Last night, I was presenting to an MBA class at the University of British Columbia. For interest’s sake, I started with the question, “what are your perceptions of HR?”
The answers I got back were not surprising:
“The momentum killer”
“A waste of time”
“A cost centre”
“Disconnected from the business”
Given that the majority of future executive leaders still hold these negative views about the human resources function, there is clearly a lot of work to do in changing these perceptions. One of the really tangible ways that these views damage HR is in relation to funding and staffing levels. Anecdotally, and through the BC Human Resources Management Association’s own qualitative survey data, we have seen the workload for HR increase significantly over the last three years whilst the resources available in terms of dollars and staff have declined. This situation can only hurt the function further, as under-investment leads to lack of delivery, which leads to a perception of ineffectiveness, which leads to less investment, and on and on.
My role with that MBA cohort was to give them insight into the analytical approaches to HR and how this can help shape business value and demonstrate the effectiveness of the HR function. After an hour and a half, with charts, correlations, tables and examples, many of them leave with a completely different view of HR’s impact on the business. A few of them even start believing the HR is a crucial function in leading a successful business.
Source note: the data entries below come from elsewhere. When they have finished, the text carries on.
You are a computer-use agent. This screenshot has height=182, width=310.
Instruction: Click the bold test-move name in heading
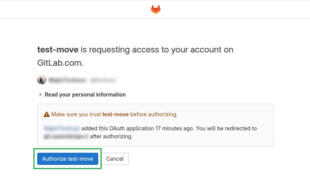tap(58, 50)
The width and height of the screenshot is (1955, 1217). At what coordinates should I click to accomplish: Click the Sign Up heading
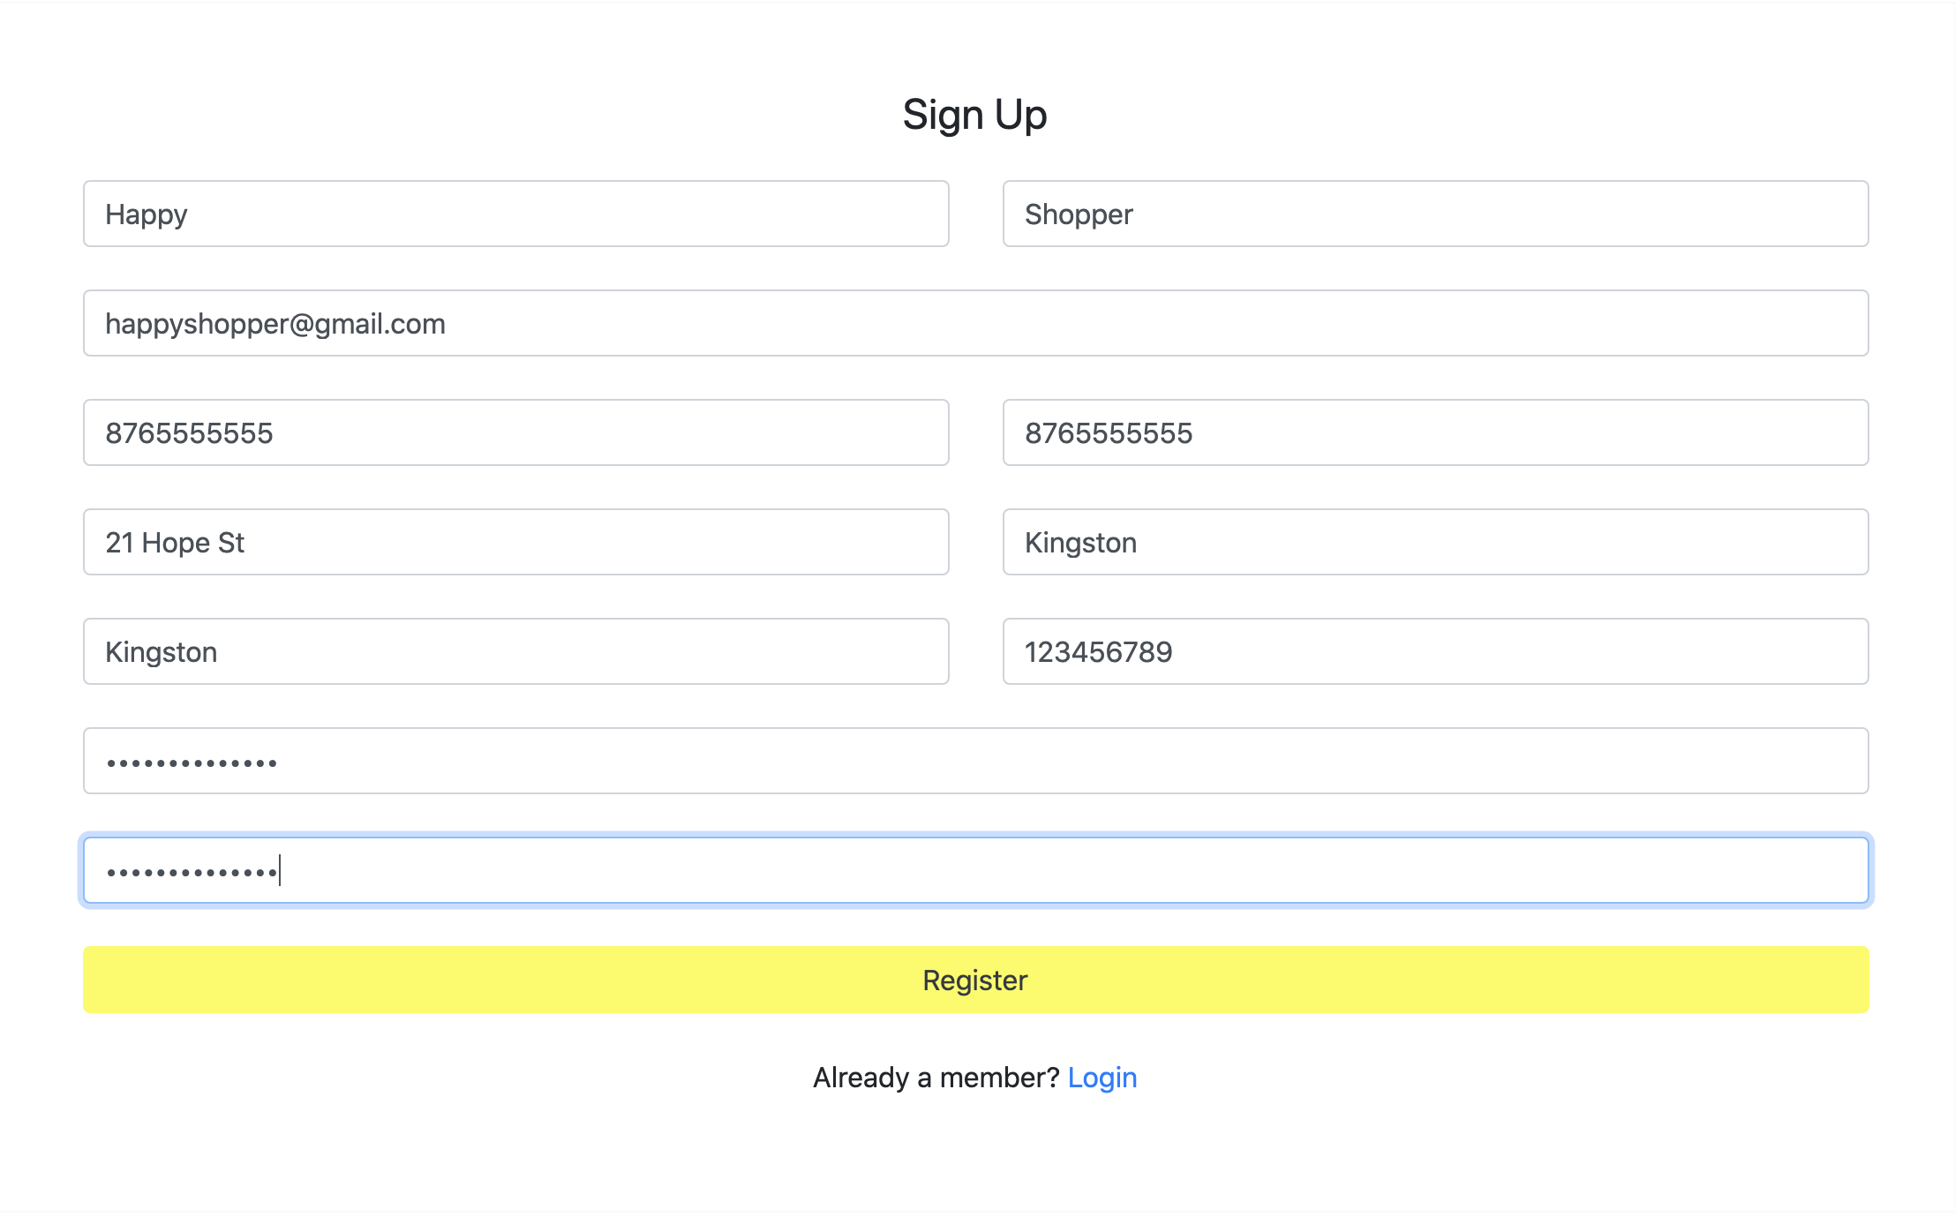point(974,115)
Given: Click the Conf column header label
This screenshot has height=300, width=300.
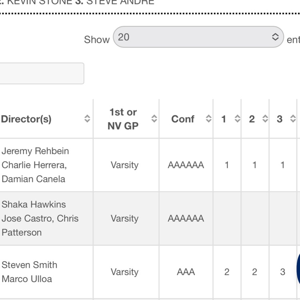Looking at the screenshot, I should (182, 119).
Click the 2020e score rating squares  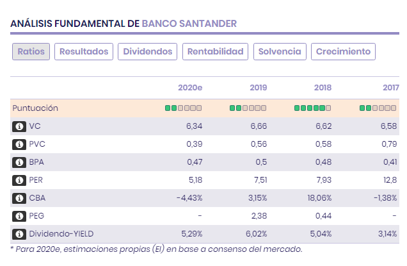click(184, 108)
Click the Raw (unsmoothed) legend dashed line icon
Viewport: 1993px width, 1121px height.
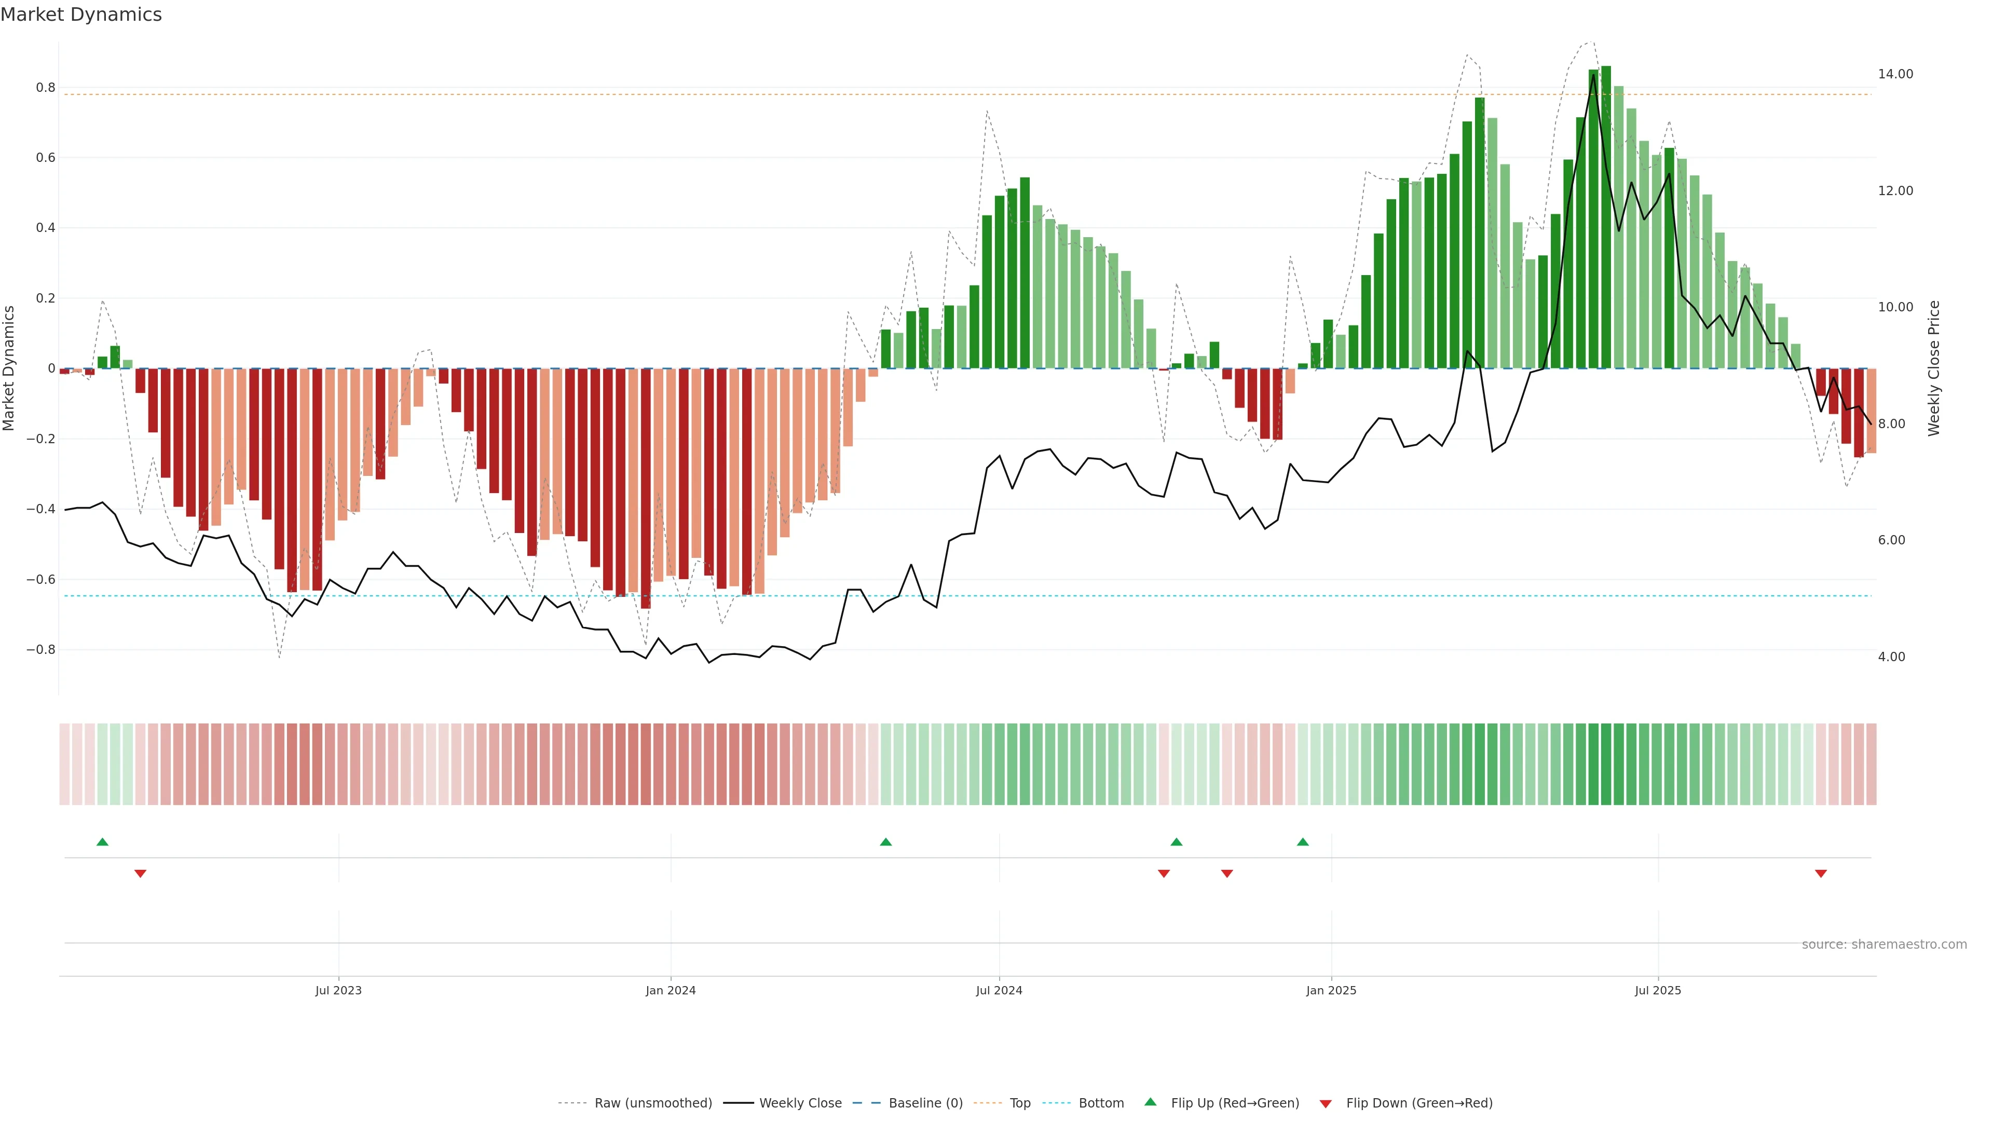[x=572, y=1103]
The fulcrum against which the change is leveraged is a 20-minute exercise where the participants review one set of real data across a range of HR metrics. The data clearly shows that the organization is under-performing on its profit potential and that HR is a cause of some of the excess costs. The key practice which is hurting them is hiring a young workforce that is voluntarily leaving, in droves, before they have been with the organization for 90 days.
At the start of the class, three people identified themselves as looking to go into an HR leadership role. At the end of the class, nine people lined up to arrange a coffee to talk more about working in the function.
What altered the perceptions in this group? Having had this experience across multiple groups, the answer is simple. It is data. More specifically, it is how objective facts demonstrate that HR drives results and holds some of the levers of business success. If you need to change perceptions then good data is one of your best levers.